We are using the Apache Zookeeper Client C bindings in our application. Client library version is 3.5.1. When the Zookeeper connection gets disconnected, the application is configured to exit with error code 116.
Systemd is being used to automate starting/stopping the application. The unit file does not override the default setting for KillMode
, which is to send SIGTERM to the application.
When the process is stopped using the systemctl stop directive, the Zookeeper client threads seem to be attempting to reconnect to Zookeeper:
2016-04-12 22:34:45,799:4506(0xf14f7b40):ZOO_ERROR@handle_socket_error_msg@2363: Socket [128.0.0.4:61758] zk retcode=-4, errno=112(Host is down): failed while receiving a server response
2016-04-12 22:34:45,799:4506(0xf14f7b40):ZOO_INFO@check_events@2345: initiated connection to server [128.0.0.4:61758]
Apr 12 22:34:45 main thread: zookeeperWatcher: event type ZOO_SESSION_EVENT state ZOO_CONNECTING_STATE path
2016-04-12 22:34:45,801:4506(0xf14f7b40):ZOO_INFO@check_events@2397: session establishment complete on server [128.0.0.4:61758], sessionId=0x40000015b8d0077, negotiated timeout=20000
2016-04-12 22:34:46,476:4506(0xf14f7b40):ZOO_WARN@zookeeper_interest@2191: Delaying connection after exhaustively trying all servers [128.0.0.4:61758]

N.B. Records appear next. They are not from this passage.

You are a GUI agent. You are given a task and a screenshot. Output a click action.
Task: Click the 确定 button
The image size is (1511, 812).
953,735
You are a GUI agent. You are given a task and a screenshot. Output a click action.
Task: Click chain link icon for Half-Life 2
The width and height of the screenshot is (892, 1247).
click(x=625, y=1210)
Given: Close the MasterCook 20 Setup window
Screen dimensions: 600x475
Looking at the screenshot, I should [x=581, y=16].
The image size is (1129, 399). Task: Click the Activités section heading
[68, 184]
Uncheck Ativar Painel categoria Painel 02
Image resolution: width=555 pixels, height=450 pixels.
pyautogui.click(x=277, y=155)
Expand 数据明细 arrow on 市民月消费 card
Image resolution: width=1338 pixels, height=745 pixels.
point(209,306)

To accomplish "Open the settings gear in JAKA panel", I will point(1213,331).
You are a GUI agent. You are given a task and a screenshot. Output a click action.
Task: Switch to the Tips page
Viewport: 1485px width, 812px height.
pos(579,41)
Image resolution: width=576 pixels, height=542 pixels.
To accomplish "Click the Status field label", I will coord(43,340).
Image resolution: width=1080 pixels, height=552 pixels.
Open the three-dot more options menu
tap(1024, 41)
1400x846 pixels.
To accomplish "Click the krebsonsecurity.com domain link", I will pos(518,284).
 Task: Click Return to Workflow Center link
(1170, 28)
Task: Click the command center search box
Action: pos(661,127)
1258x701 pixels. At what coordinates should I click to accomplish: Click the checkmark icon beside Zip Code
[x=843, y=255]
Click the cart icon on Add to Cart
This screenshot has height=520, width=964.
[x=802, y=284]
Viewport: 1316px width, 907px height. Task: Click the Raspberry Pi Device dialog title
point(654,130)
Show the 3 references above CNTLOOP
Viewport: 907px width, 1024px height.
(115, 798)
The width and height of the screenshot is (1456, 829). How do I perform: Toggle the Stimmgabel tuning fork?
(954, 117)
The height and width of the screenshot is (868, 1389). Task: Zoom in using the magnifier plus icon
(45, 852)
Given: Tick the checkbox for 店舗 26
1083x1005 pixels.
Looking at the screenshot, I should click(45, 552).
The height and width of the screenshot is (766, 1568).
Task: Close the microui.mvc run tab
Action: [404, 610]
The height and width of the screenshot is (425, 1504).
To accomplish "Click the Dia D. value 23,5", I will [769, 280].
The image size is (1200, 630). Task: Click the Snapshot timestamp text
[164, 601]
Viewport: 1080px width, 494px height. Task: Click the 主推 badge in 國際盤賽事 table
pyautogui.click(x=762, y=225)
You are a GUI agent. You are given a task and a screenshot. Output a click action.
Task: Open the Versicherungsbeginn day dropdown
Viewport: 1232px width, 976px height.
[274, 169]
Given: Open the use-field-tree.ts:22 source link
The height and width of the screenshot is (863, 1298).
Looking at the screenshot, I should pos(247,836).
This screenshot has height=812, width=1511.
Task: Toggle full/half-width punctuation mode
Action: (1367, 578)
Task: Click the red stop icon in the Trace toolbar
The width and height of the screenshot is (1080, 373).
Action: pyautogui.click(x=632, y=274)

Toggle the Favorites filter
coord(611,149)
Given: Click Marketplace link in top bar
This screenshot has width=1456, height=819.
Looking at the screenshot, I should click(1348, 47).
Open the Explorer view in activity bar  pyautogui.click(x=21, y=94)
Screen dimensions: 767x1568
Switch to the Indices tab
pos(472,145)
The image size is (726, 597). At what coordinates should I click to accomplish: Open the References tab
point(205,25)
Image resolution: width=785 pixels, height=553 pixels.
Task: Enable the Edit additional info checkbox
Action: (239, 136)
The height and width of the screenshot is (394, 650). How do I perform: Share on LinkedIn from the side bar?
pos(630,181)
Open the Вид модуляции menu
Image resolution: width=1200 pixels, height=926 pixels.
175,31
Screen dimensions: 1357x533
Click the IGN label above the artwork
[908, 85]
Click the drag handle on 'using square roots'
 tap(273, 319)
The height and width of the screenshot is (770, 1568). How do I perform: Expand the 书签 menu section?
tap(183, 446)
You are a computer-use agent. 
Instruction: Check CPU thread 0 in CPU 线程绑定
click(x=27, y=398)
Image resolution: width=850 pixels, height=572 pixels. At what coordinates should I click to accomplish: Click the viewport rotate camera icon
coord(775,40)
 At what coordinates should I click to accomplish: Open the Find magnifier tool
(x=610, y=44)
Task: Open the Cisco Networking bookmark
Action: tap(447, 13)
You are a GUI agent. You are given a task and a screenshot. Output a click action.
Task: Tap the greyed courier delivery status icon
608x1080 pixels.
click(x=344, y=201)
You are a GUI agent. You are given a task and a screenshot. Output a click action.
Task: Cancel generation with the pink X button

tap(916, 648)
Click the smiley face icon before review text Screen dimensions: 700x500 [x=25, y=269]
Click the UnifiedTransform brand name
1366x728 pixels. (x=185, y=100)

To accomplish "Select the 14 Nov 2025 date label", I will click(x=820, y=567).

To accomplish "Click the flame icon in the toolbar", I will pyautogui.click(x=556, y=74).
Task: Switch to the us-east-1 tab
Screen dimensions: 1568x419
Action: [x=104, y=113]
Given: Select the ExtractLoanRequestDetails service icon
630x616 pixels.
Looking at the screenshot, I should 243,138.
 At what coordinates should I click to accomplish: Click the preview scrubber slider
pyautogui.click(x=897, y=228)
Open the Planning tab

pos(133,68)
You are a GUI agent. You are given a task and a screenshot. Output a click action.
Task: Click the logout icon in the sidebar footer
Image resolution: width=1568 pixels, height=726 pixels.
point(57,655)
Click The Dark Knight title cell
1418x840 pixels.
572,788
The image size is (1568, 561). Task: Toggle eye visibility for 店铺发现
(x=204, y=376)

2016-04-12 22:34:46,810:4506(0xf14f7b40):ZOO_INFO@check_events@2345: initiated connection to server [128.0.0.4:61758]
2016-04-12 22:34:46,811:4506(0xf14f7b40):ZOO_ERROR@handle_socket_error_msg@2382: Socket [128.0.0.4:61758] zk retcode=-112, errno=116(Stale file handle): sessionId=0x40000015b8d0077 h
Due to this, the process is exiting with an error code. Systemd sees failure code upon exit and does not attempt to restart the application. Does anyone know why the client is getting disconnected?
I am aware that I can work around this by setting SuccessExitStatus=116
in the unit file, but I don't want to mask out genuine errors. I have tried registering a signal handler for SIGTERM and closing the Zookeeper client in the handler. But the handler code never seems to get hit when I issue systemctl stop.
EDIT: The handler wasn't getting called because I had made it asynchronous - it didn't execute immediately upon receiving signal. OTOH the process exits immediately upon Zookeeper disconnect.